Here are some pictures of the last few days fishing.
It started back slow after the full moon, but it picked up to red hot today.
During the last couple of trips more than one big fish would hit and be hooked, usually I would just get two of three, but got most doubles.


----------



## Omega (Jun 11, 2010)

*Great catch*

Shadslinger, great catch; show us your drift fishing rigging - for us novices for our education on what makes a successful drift terminal rigging. Thanks. :idea:


----------



## shadslinger (Aug 21, 2005)

I have posted them before, and will again when I get up and go take some more pictures, that's easier than finding the old ones.

There are a lot of drift fishing for trophy cats web sites that show basic Santee Cooper rigs that are most prevalent for drift fishing.

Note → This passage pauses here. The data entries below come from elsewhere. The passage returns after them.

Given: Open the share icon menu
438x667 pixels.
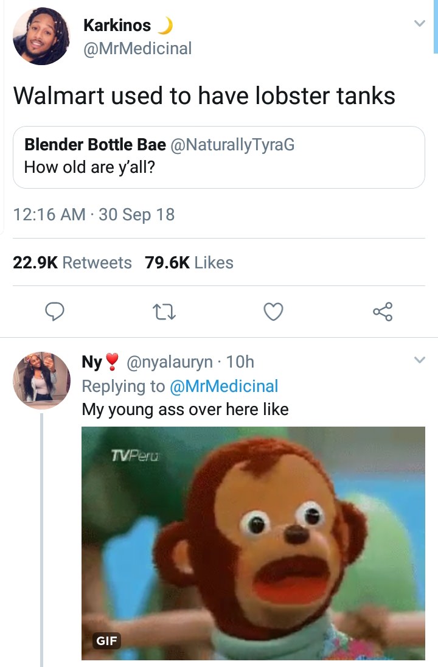Looking at the screenshot, I should click(383, 312).
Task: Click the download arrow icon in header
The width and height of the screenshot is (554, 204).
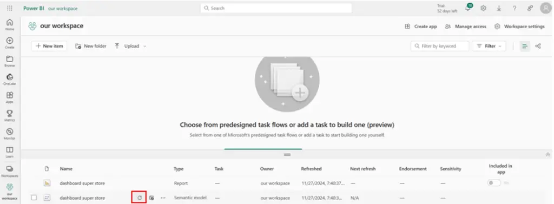Action: tap(499, 8)
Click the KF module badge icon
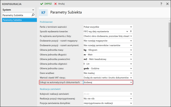171x107 pixels. [x=43, y=12]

I use a basic Carolina Rig with a 2 oz egg sinker, a bead, a swivel, a 3' to 40" leader of 50# mono and small crappie barrel float two inches above a 10/0 circle hook.
This rig lets the sinker bump bottom and the hook somewhat floating above the bottom trailing behind.
The float keeps the hook from hanging up and off the dirty bottom. If your bait comes in looking grey and nasty, you have too big a bait, or too small a float.


----------



## Sugars Pop (Jul 10, 2008)

Mr Shadslinger,
Fresh dead bait or will drum previously frozen work.
Gonna give it a shot on Limestone this weekend if the wind cooperates.


----------



## obiewan57 (Sep 14, 2005)

Way to go ShadSlinger, looks like you are tearing em up.


----------



## shadslinger (Aug 21, 2005)

Fresh is way better, but frozen will work, just not as good.
In deep winter a fresh drum is gold!


----------



## natureboy (Jan 21, 2010)

Shadslinger,

During this time of year what are the cats feeding on in the deeper waters of Lake Livingston?


----------



## shadslinger (Aug 21, 2005)

We catch them on cut rough fish and shad, but they feed on any fish that gets in front of them when they are hungry.


----------